JUNGFRAU MARIA IM FLUR

Kann eine Marienstatue im Hausflur einen Protestanten so sehr schockieren, dass er die Miete mindern darf? Nein, urteilte 2003 das Amtsgericht Münster. Die Begründung: „Auch nach evangelischem Glauben ist Jesus durch Maria geboren worden.“

KINDERLÄRM 

Mieter dürfen weder fristlos kündigen noch die Miete mindern, weil auch spät am Abend Kinderlärm zu hören ist.
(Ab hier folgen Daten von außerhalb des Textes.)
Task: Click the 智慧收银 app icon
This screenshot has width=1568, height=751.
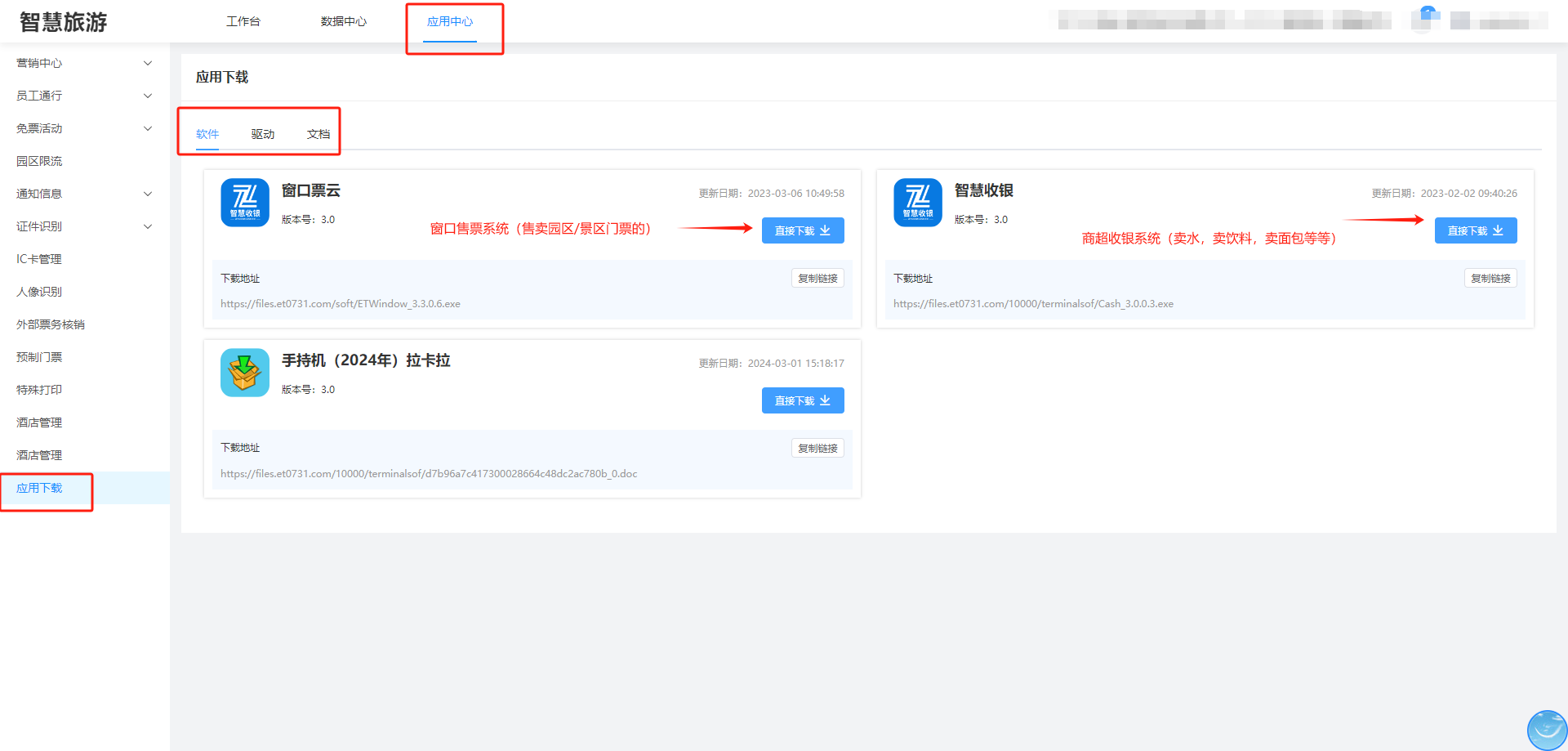Action: pos(917,203)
Deren natürlicher Spiel- und Bewegungsdrang sei eben geräuschvoll, urteilte das Amtsgericht Hamburg-Bergedorf.

LAUTES SCHNARCHEN

Wer als Vermieter so laut schnarcht, dass er aus dem ehelichen Schlafzimmer vertrieben wird, darf Eigenbedarf auf seine Mietwohnung anmelden. So entschied es 1998 das Amtsgericht Sinzig (Rheinland-Pfalz).

GERÄUSCHVOLLER SEX

Nächtliche Liebesspiele wie auf einer laut quietschenden Schaukel rechtfertigen die Kündigung eines Mieters. Die Geräusche entsprächen „nicht mehr dem normalen Mietgebrauch“, urteilte das Amtsgericht München. Ein Fall im Jahr 2011 klärte sich von selbst, weil das zu laute Paar zum Monatsende ohnehin ausziehen wollte. 

PINKELN IM GARTEN 

stört den Hausfrieden. Ein Mieter, der sein Geschäft immer wieder auf dem mitvermieteten Rasen vor einem Mehrparteien-Haus erledigte, musste seine Wohnung räumen. Ein Kölner Amtsrichter gab der Klage eines Nachbarn statt.

LAUTES PINKELN IM STEHEN

Weil ihr das Pinkeln eines Nachbarn im Stehen zu laut war, zog eine Frau 1996 vor das Amtsgericht Wuppertal, allerdings erfolglos. Das Gericht stellte fest: „Letztlich ist die Toilettenbenutzung zwangsläufig mit einer Geräuschentwicklung verbunden.“ Ein aktuelles Urteil bestätigt diese Linie, selbst wenn der Mieter beim Danebenpinkeln einen Schaden verursacht hat.  

GESTANK

Ein 83-Jähriger musste nach 54 Jahren ausziehen, weil seine Vermieterin die von ihm verursachten Gerüche nicht mehr ertragen konnte - unter anderem durch den Gebrauch von „Pferdesalbe“. Das Bonner Amtsgericht gab der Klage statt.

WILDE SCHWEINE

Mini-Schweine dürfen nach einem Urteil des Amtsgerichts München von 2005 nur in einer Wohnung gehalten werden, wenn sie die Mitbewohner des Hauses nicht gefährden. Ein Borstenvieh war auf Menschen los gegangen und hatte zwei verletzt. Die juristische Quittung: Das Schwein musste ausziehen.